INFORMATION SUPPLIED ->

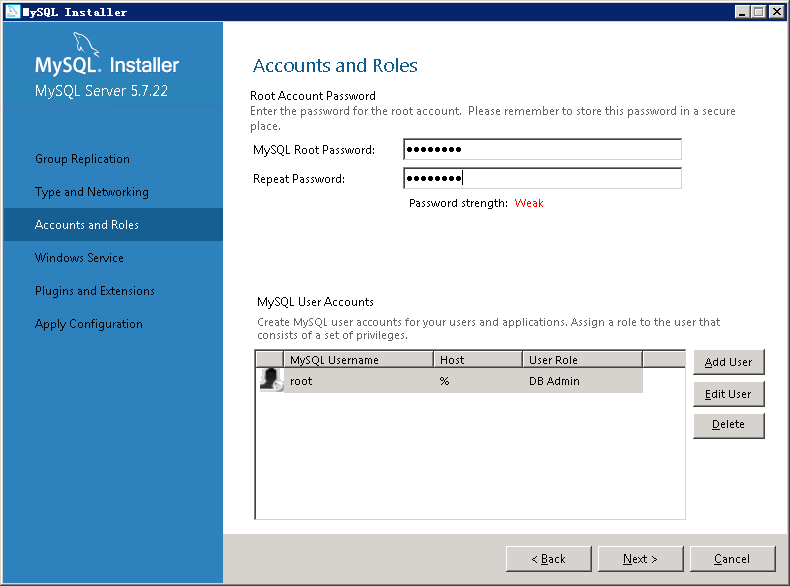Jump to Apply Configuration step
This screenshot has height=586, width=790.
[x=89, y=324]
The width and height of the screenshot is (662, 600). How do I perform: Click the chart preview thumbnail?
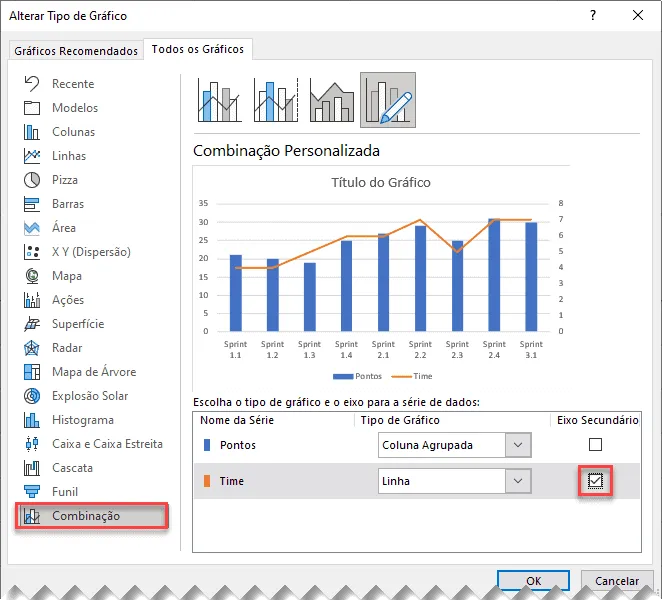(x=381, y=279)
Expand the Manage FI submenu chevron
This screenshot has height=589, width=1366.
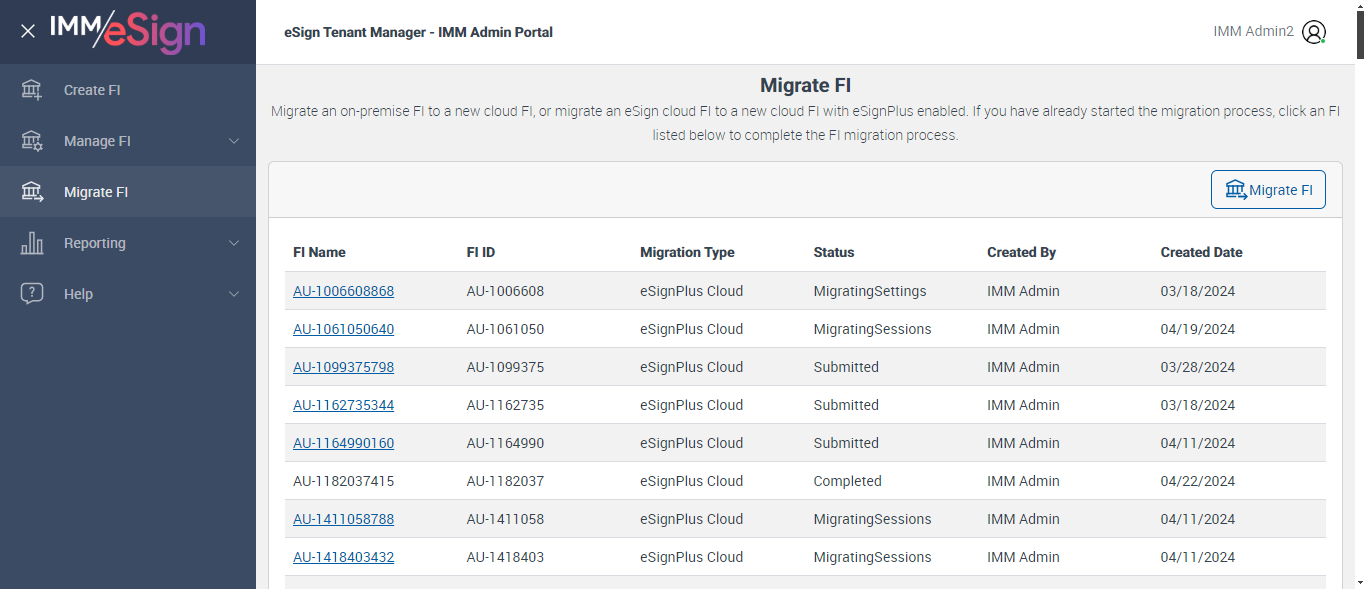(234, 141)
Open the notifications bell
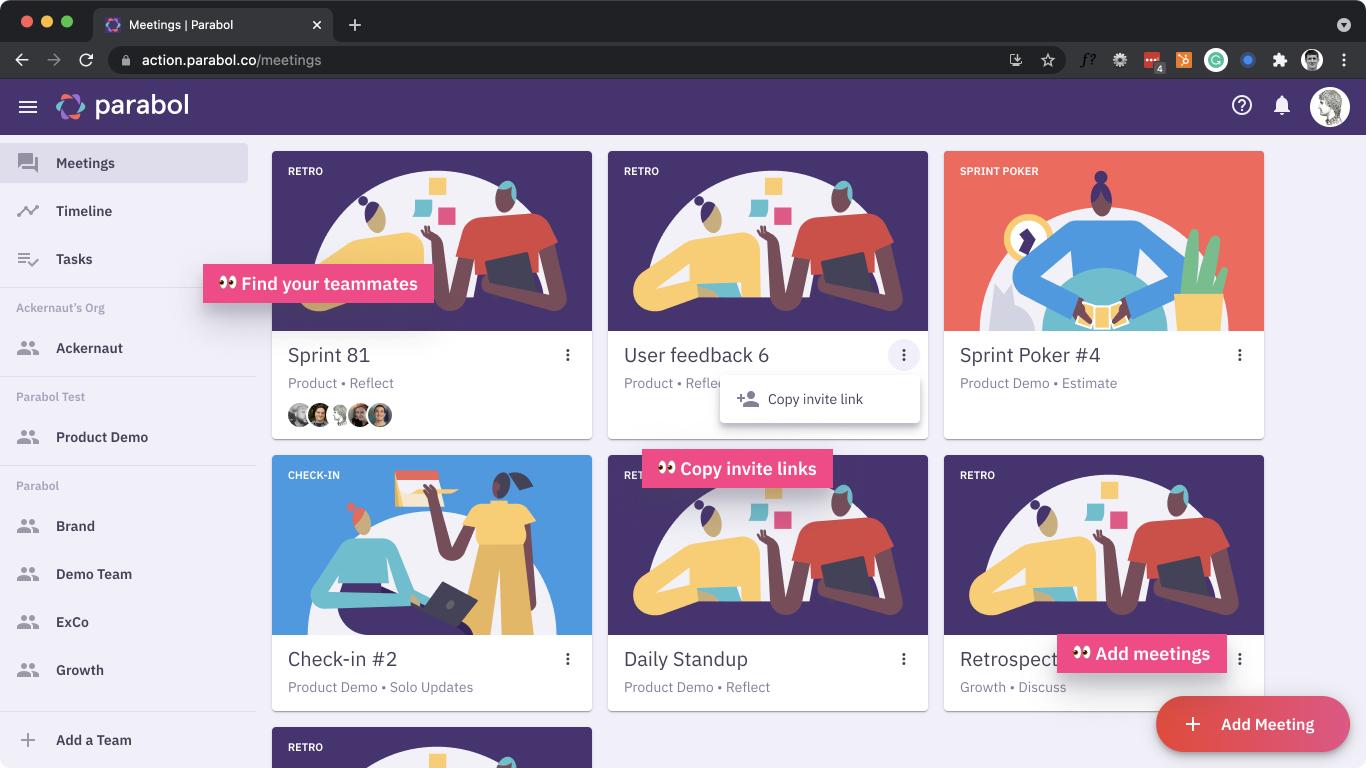This screenshot has width=1366, height=768. (x=1283, y=105)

THE PROBLEM -> Retype word for word the span of lines above that begins with the line containing "This screenshot has height=589, width=1366." and ends with the last line of the records; skip all pictures.

SOLUTION TO THIS PROBLEM ->
This screenshot has height=589, width=1366.
(234, 141)
Open the notifications bell
This screenshot has width=1366, height=768. (x=1283, y=105)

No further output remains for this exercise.